Il nous pointe du doigt tour à tour. Ses yeux sont colère et douleur. Un mélange que je déteste voir briller dans son regard bleu.
La colère percute ma propre colère et nos rages s'affrontent en mot.
Notre douleur est dans notre corps et nous supplie de cesser de nous faire du mal. Nos yeux brûlent cette frénésie qui ne veut que s'étendre à l'infini. Mais je résiste, parce que je ne peux pas. Je ne veux pas !
-Toi, moi, nous ! Tous les deux ! Le présent ! hurle-t-il.

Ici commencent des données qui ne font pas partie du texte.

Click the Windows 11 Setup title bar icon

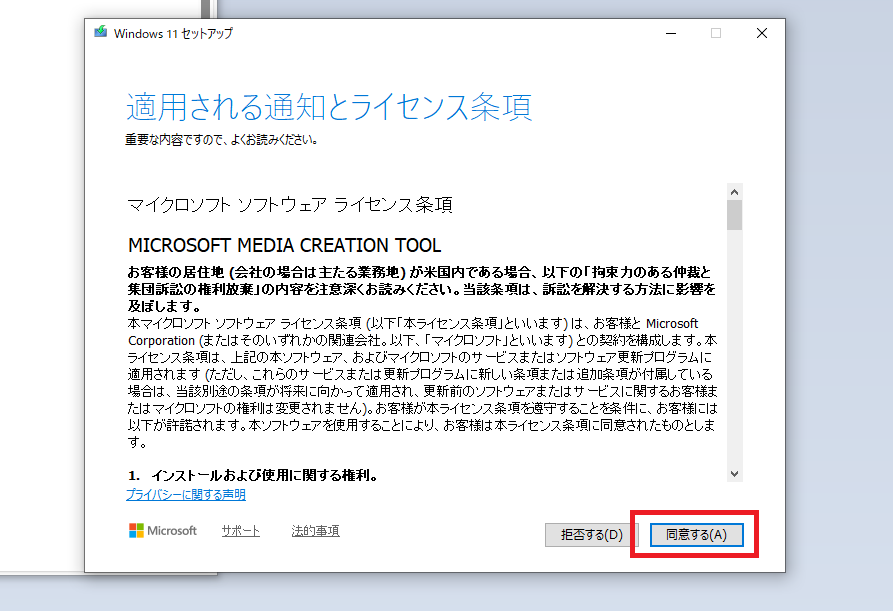click(x=101, y=33)
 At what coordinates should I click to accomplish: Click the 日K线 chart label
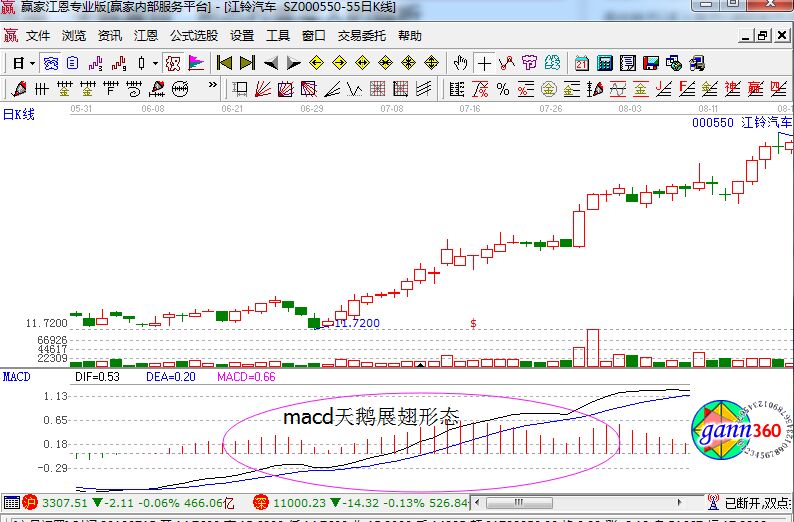(18, 113)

-Il ne me reste que quelques semaines ! Peut-être même quelques jours !
-ALORS NE GÂCHES PAS TON PRÉCIEUX TEMPS !
-C'EST TOI QUI EST EN TRAIN DE TOUT GÂCHER !
-TU SAIS CE QU'IL TE DIS CELUI QUI GÂCHE TOUT ?

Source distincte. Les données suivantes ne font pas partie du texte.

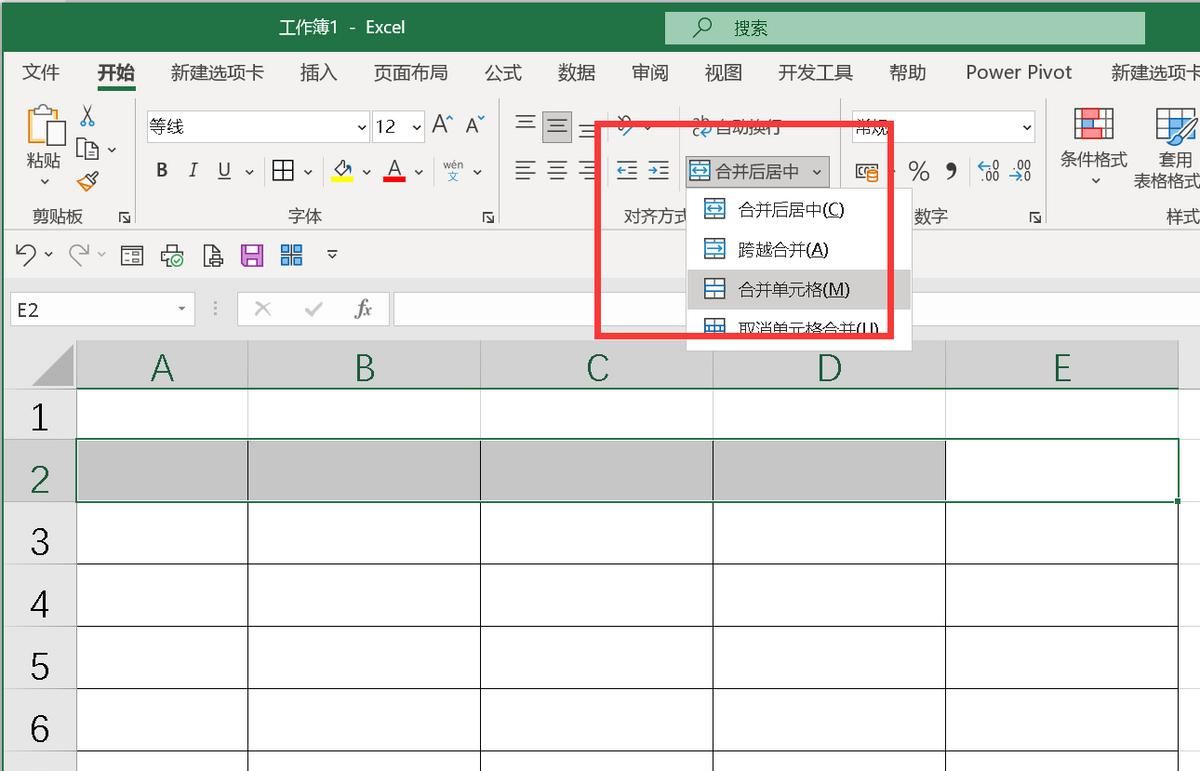Click the fx insert function button

[362, 308]
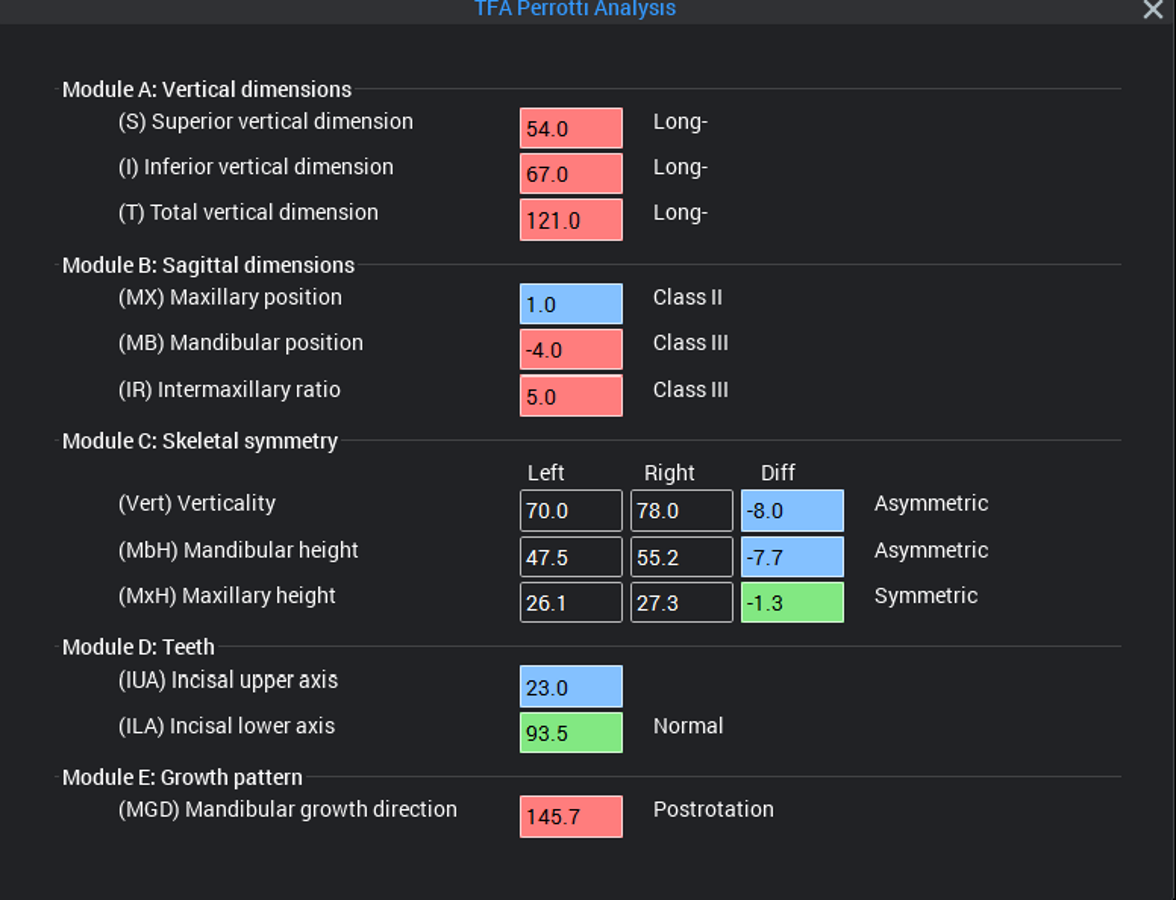The width and height of the screenshot is (1176, 900).
Task: Select the Inferior vertical dimension value 67.0
Action: [571, 174]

Ses lèvres rejoignent les miennes dans une étreinte enragée. Sa peau fait flamber la mienne et transpercer mes veines et mes artères. Mon sang se transforme en flammes incandescentes et viennent ravager mon cœur en le faisant battre si fort que je crains qu'il n'explose et détruise tout.

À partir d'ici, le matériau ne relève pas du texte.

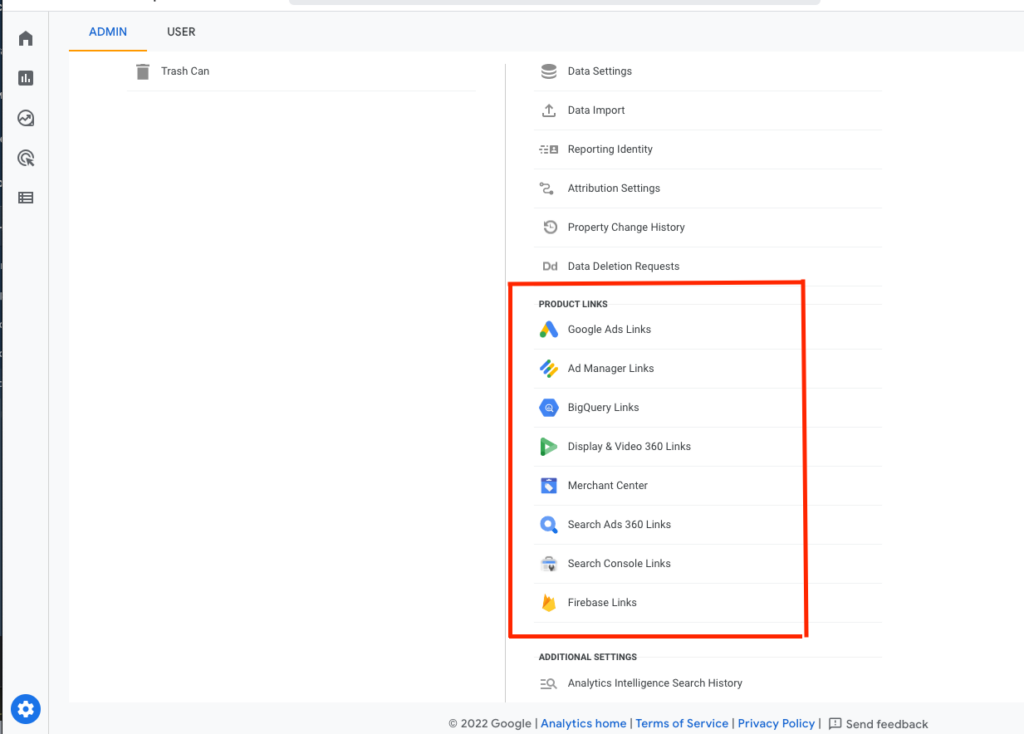
Task: Switch to the USER tab
Action: pyautogui.click(x=181, y=32)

Son baiser devient plus doux, plus destructeur, comme une caresse.
Nos langues dansent et n'en devinent qu'une seule et même. Mon ventre valse sa joie et son bonheur. Mon esprit a cessé toute logique et m'abandonne, même Sharko se fait toute petite.
Je suis bien incapable de m'arracher à cette étreinte, parce qu'elle représente tout pour moi.
Pourtant, cela fini par arriver. Son font se colle au mien, nos souffles se mélangent, s'allient et nos lèvres s'éloignent. Stev me sourit doucement et chuchote, assez fière de lui :
-Ne t'en vas pas en courant tout de suite.
-Je suis en fauteuil tu me rattraperais en un rien de temps.
L'électricité que nos corps s'échangent mutuellement est effroyablement puissant et ravageur.
-Tu sais que ce que tu viens de faire est une très, très grosse bêtise ? je lui demande en tentant de m'éloigner, mais il me tient prisonnière et je suis bientôt incapable de briser cette tentions électrique qui forme comme une bulle protectrice autour de nos corps.
Le monde extérieur n'existe plus. Le monde extérieur se résume à nous, le monde intérieur à nos cœurs qui battent à l'unisson pour se rompre dans l'univers et ne faire plus qu'un seul et même.
-Alors c'est la plus belle qu'il m'est arrivé de faire.